How to Successfully Increase Your Profit

How to Successfully Increase Your Profit

The mantra of Dragons’ Den is that “turnover is vanity and profit is sanity”. As trite and vaguely annoying as this maxim has grown to be through a decade or so of over-use, it does convey an important truth: the health and sustainability of your business will depend on your constantly looking at your profit margins and thinking up ways to improve them. There are, of course, too many uncertainties and variables in commerce for there to be a magic formula for increasing margins. But there are several exercise you can usefully undertake.

Assess

The first rule cited by successful entrepreneurs is that you need to be endlessly vigilant. In other words, you should always be assessing your business for its strengths and weaknesses, identifying new markets and customers and re-evaluating your goals.
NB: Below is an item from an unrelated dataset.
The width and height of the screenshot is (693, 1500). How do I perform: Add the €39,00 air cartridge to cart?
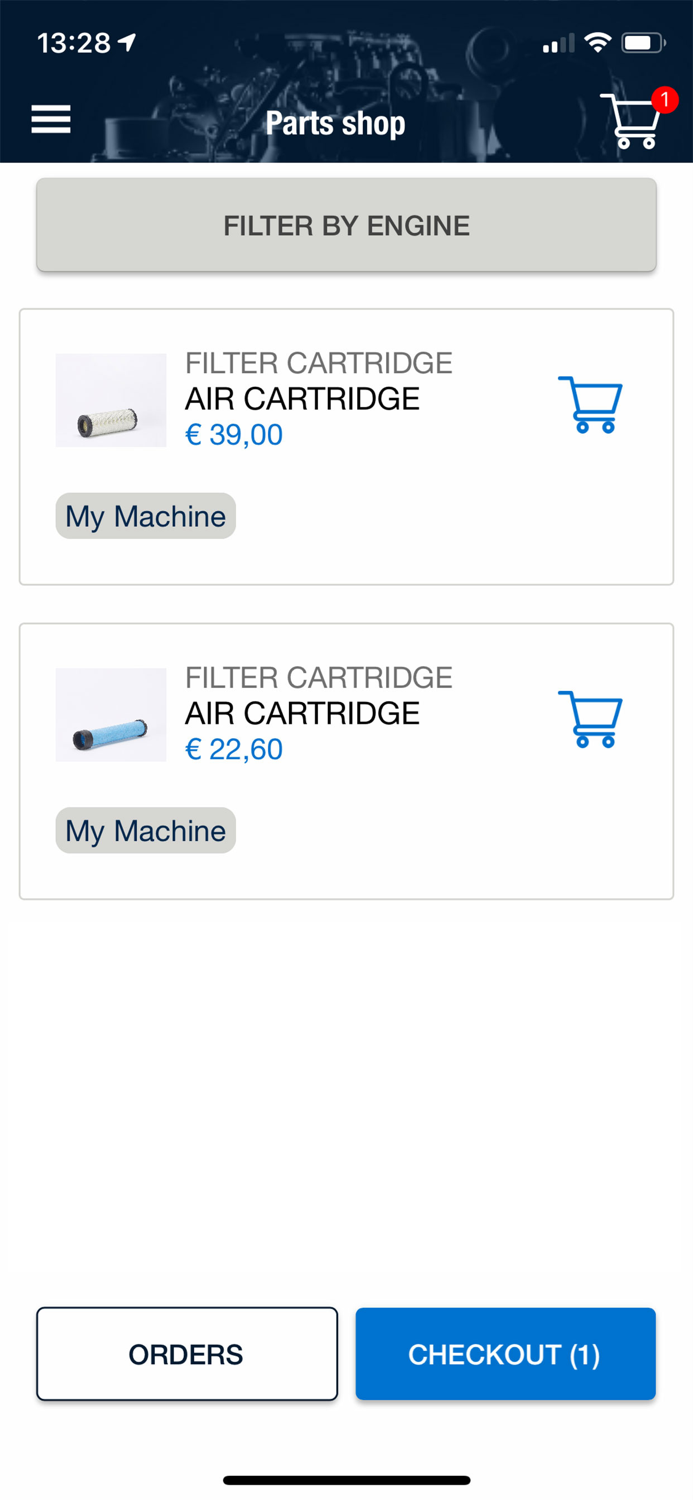(x=590, y=404)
This will not only minimise the chances of being blindsided by events, but it will also allow you to pick up early on the areas needing improvement, streamlining or re-thinking.

Small businesses and start-ups are often so hectic in the early days that setting aside time for strategic thinking may be difficult, but they should get into the habit of timetabling some downtime for this exercise.

Streamline Staffing

Looking at ways to prune the personnel costs of your business doesn’t necessarily mean considering redundancies. You can look at whether your staff are being deployed for maximum effect and whether junior staff could do some of the work being done by their seniors to free up the latter for more profitable activities. Can you think of any low-cost ways to incentivise increased productivity? Always take time to ask your staff questions. They are so often at the interface between your company and its customers and can give early warnings on trends, problems and opportunities and can therefore be key to increasing profits.

Reduce Waste

This can mean relatively simple tasks such as ensuring that lights and computers are switched off when not in use, photocopying and printing only when strictly necessary and seeing whether you can recycle or monetise any unavoidable waste-product. However, other procedures and practices should be assessed for their efficiency. Are you wasting time on administration which you could profitably put to better use? Are your buying procedures still robust or are you wasting money on supplies which could be procured cheaper elsewhere? Do you need all the real estate you are using?

Go to Market

Smaller businesses usually have small marketing budgets, and these should be protected even in tough times. There are ways to increase your company’s visibility without incurring too many additional costs. Using social media such as Facebook, Twitter and LinkedIn are the most obvious ways, but there are local magazines which will advertise your business fairly inexpensively, and there are regional networks which are set up to promote enterprise in their area. They can help you. Set up reciprocal arrangements with local businesses whereby you give each other referrals.